* _TASK INPUT_:

- - -

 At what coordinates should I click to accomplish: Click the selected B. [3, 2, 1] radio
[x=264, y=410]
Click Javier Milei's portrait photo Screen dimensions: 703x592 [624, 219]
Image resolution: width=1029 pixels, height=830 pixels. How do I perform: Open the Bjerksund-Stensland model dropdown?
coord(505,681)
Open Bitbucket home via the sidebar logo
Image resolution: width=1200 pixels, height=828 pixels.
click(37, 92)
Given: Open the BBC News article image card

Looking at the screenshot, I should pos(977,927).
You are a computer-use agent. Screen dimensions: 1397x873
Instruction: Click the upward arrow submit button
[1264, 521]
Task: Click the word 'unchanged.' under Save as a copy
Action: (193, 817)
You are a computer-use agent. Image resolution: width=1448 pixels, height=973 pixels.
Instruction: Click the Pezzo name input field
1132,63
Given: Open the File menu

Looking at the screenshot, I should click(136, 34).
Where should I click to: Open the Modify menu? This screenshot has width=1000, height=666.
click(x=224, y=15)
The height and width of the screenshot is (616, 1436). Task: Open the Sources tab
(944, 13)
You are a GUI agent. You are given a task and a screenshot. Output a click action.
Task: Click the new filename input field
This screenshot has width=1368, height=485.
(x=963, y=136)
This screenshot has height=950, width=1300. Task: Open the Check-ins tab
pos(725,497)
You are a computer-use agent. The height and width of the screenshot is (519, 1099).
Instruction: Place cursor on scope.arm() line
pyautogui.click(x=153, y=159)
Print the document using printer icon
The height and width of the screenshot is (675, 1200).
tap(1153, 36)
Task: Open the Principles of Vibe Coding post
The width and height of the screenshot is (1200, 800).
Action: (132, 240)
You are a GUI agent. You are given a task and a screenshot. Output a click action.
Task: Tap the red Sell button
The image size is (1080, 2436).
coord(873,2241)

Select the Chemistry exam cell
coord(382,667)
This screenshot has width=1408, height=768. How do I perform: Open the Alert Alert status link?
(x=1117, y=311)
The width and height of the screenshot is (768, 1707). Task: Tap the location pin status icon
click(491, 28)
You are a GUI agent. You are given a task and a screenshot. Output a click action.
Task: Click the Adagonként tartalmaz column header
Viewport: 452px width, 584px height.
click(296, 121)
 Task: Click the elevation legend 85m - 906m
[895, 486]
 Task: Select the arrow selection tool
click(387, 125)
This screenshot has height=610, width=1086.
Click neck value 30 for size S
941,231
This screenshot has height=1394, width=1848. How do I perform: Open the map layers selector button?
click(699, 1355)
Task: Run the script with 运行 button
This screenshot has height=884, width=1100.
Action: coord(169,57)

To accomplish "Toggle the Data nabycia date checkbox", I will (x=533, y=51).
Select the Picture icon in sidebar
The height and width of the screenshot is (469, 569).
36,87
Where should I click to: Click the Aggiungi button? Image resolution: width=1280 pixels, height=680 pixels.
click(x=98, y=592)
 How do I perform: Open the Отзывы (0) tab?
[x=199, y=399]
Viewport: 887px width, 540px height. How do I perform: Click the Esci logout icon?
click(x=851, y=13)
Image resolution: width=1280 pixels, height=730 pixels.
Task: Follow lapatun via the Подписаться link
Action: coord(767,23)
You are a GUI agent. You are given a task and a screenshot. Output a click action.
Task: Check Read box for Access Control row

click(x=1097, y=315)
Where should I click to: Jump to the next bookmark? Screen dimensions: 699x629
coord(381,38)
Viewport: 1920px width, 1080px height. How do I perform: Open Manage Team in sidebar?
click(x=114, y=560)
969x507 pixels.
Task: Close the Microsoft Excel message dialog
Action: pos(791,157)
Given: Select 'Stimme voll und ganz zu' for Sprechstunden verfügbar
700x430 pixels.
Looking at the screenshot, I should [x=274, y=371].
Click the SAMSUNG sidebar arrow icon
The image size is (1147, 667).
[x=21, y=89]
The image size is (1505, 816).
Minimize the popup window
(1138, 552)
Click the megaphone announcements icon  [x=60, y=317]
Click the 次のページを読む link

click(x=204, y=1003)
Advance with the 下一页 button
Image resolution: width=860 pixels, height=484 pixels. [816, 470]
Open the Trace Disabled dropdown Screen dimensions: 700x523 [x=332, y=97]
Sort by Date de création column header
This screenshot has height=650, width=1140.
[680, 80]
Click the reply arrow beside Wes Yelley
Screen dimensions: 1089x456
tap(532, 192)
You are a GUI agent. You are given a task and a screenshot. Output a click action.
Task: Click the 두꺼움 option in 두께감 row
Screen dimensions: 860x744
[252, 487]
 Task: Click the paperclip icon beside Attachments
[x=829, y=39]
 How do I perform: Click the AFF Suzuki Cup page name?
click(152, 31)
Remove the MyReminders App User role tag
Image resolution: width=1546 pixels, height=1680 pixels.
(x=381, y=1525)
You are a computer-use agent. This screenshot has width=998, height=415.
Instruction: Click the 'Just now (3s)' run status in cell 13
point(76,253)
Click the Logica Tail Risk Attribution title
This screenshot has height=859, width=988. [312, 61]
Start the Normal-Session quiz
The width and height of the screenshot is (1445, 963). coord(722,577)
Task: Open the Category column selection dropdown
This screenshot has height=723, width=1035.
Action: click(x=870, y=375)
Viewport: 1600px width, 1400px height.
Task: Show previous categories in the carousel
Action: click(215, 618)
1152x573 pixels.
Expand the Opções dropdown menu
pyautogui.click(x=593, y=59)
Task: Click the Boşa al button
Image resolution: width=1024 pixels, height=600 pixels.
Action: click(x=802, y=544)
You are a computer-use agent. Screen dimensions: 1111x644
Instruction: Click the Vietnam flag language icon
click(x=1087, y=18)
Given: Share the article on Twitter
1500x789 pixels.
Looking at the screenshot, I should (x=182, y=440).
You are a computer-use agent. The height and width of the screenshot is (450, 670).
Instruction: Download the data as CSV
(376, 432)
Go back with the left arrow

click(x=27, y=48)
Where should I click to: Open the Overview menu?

- - -

* _WHAT THIS TASK INVOLVES_:
Among the lines above, return those that contain the string "computer".

* _PROBLEM SOLUTION_:
You are a computer-use agent. Screen dimensions: 1397x873
You are a computer-use agent. Image resolution: width=1448 pixels, height=973 pixels.
You are a computer-use agent. The height and width of the screenshot is (519, 1099).
You are a computer-use agent. This screenshot has width=998, height=415.
You are a computer-use agent. Screen dimensions: 1111x644
You are a computer-use agent. The height and width of the screenshot is (450, 670).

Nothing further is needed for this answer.